Saturday, October 01, 2005

How do you glorify terrorism?

I mean, that's the real issue about the whole thing isn't it? When does talking about terrorism cross over the line into glorifying terrorism?

Fundamentally, I believe we have in Britain the right to free speech. That is, assuming we are not accusing anyone else of doing something criminal or obviously being predjudiced, we can say whatever we want. People might disagree with you, but then that's a good thing because it encourages further debate. Being tolerant enough to accept that people might have different ideas to you is part and parcel of living in a free, democratic society. To pull out the old and cliched quote from Voltaire 'I may disagree with what you say, but I will defend to the death your right to say it.'

Not any more, or at least so it seems. Now we cannot 'glorify' terrorism. So back to the first point; what is glorifying terrorism? Now to my mind, whipping a crowd into an ideological frenzy, encouraging martyrdom and sending people off to commit acts of terrorism is pretty much already covered by existing legislation. As Liberty's initial reactions to the anti-terror bill comment, "There are sufficient measures in the current criminal law to allow prosecutions where necessary." So what is it exactly that the government is trying to stop - fuel protestors? animal rights groups? hecklers?

Glorification is difficult to pin down. Considering that universities have now been put on watch for 'extremists', does this mean that academic discussion of terrorism is going to be cracked down on? This cannot happen - there is a world of difference in my mind between debate and acceptance. Looking at an event from a different perspective is called being objective - terrorist/freedom fighter, and all that. There are two sides to every story; we should not allow our government to ban the side they do not like.

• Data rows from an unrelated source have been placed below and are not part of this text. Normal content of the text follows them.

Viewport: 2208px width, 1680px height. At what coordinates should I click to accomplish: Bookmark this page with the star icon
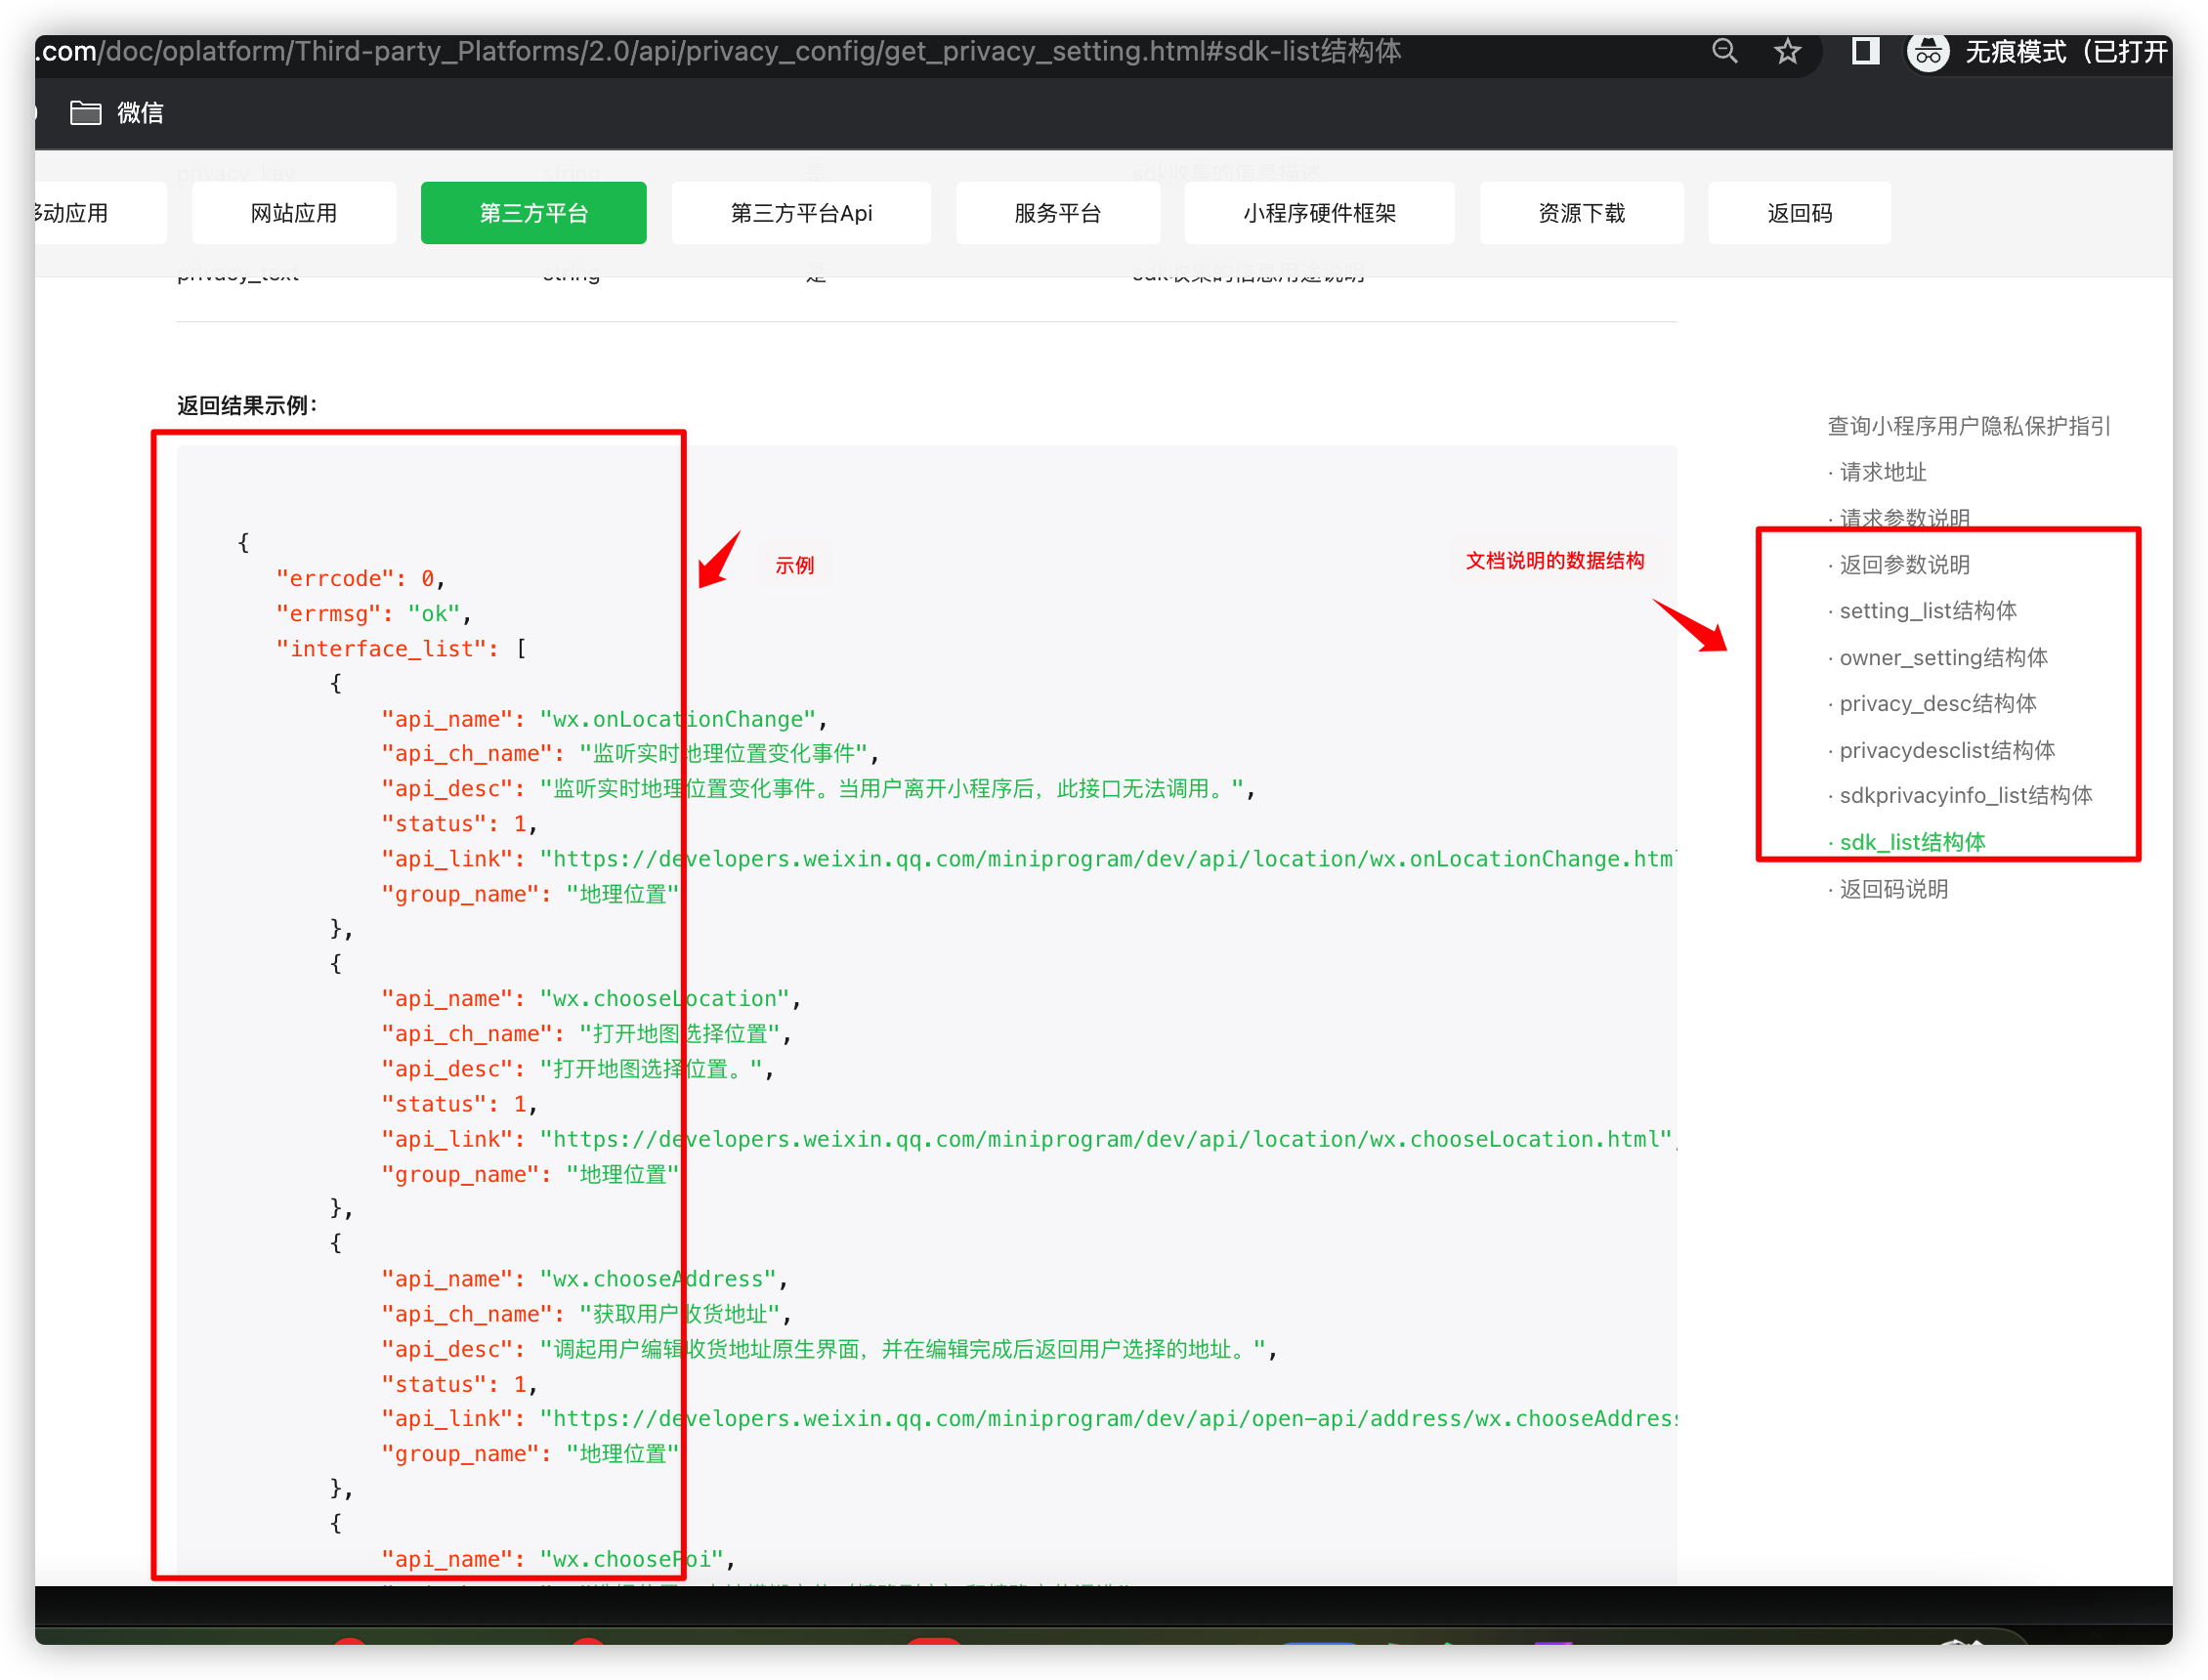[1787, 51]
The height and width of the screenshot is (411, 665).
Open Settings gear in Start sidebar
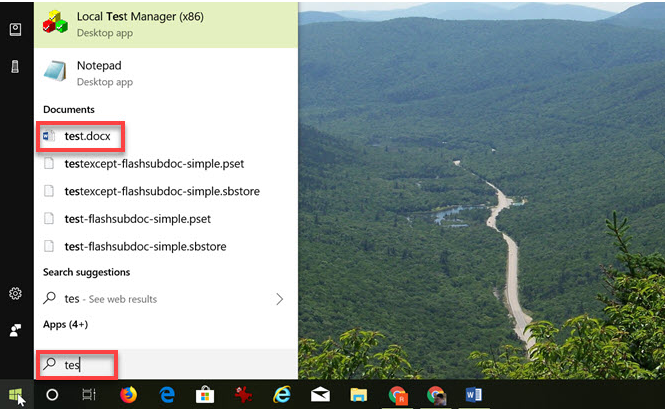[x=15, y=293]
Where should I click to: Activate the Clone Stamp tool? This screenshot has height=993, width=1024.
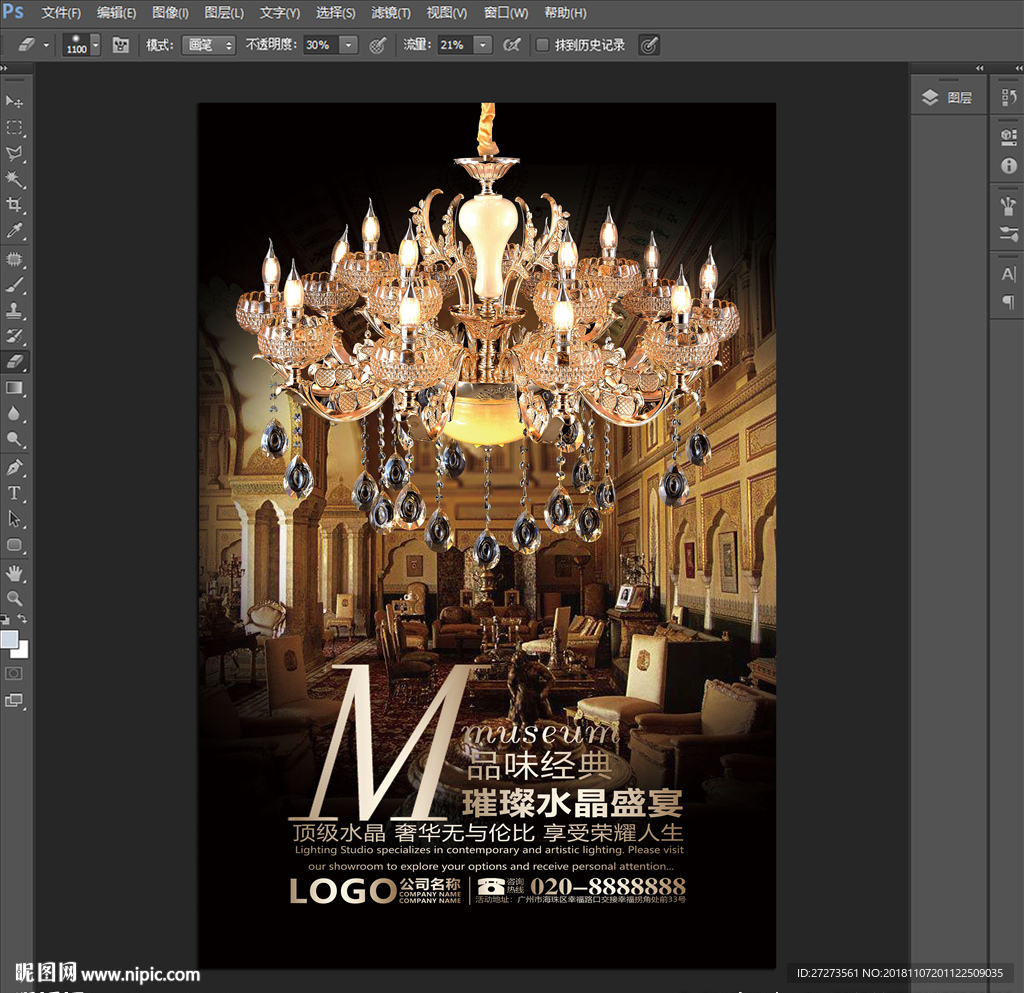click(x=15, y=310)
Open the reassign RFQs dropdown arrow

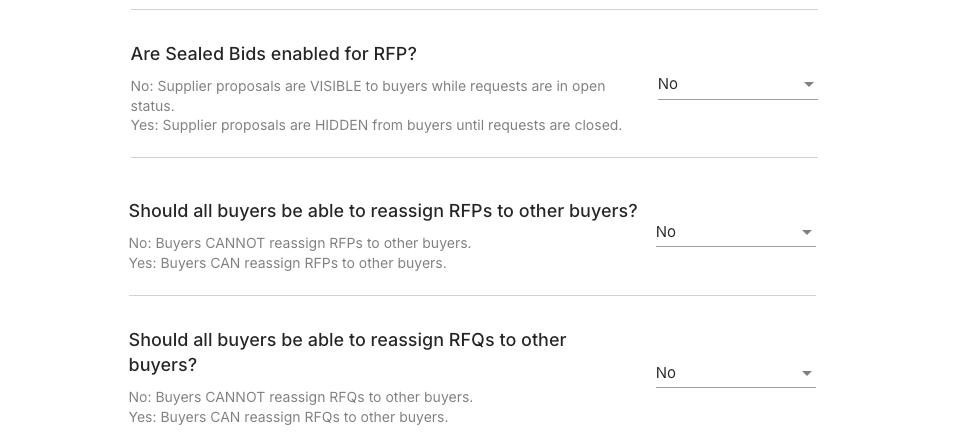[x=806, y=374]
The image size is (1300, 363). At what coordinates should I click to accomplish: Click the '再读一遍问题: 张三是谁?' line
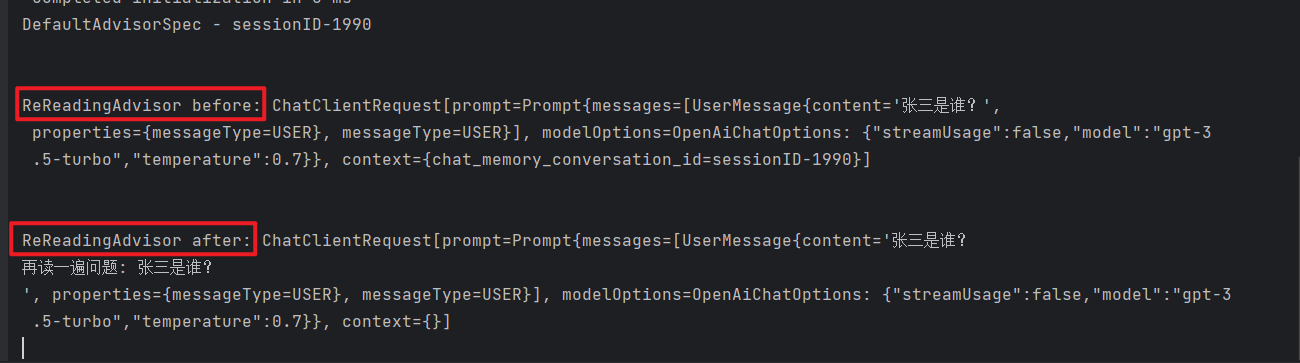(x=117, y=268)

And that's another thing. (And a final thing, before I go on forever) You want glorifcation of terrorism, how about funding and supporting terrorism? OK, it's a cheap dig, but it highlights a greater point - if you support a group which later becomes a terrorist group, are you to be held accountable for what you may have said or done in the past? It's a tricky world out there, and loose fitting, ill thought out legislation helps no one.

Be careful what you think.


KathyF said...

The problem is, glorify is not a legal word. It is a political word, and politicians will use it. But lawyers will have the devil of a time enforcing it.

In the States we have a rule that you have the right to free speech, but you don't have the right to yell "Fire" in a crowded theatre. In other words, when your words cause harm, you can be held liable.

Reasonable enough, and enforceable.

MatGB said...

Very true, which is why I doubt it has any chance whatsoever of getting through the Lords.

Never been 100% on the calling fire thing, it's never been explained to me in a "where does the greay area end" way. As Paul points out, incitement is already a crime, but I'd hate to see, for example, a biographer of Mandela (by definition under TACT a terrorist in his youth) being arrested for glorifying.

Actually, wat am I saying; I'd love to see it happen, sometimes the only way to get rid of a law is to reduce it to the absurd.

Still, comments! Paul, do you get the email notification as well? Great post BTW, pretty much agree completely.

PaulJ said...

No, I don't get the notification. Didn't see that I had the choice either, but i'll go look.

It's exactly the point that it's such a loose term that makes it so dangerous. We've already seen a certain amount of 'stretching' the Terrorism Act, so I've no doubt we'd see a stretching of the 'glorifying' term either.

It's not really about the legal aspect to me though - if a person gets arrested, is detained and perhaps goes through a lengthy trial, even if it is thrown out as ridiculous, that person has still been mistreated and scapegoated for however long it takes to sort out. We can live without that by nipping it all in the bud right now before it even takes off.

Thanks for the comments though - nice to see people take the time to consider what I say.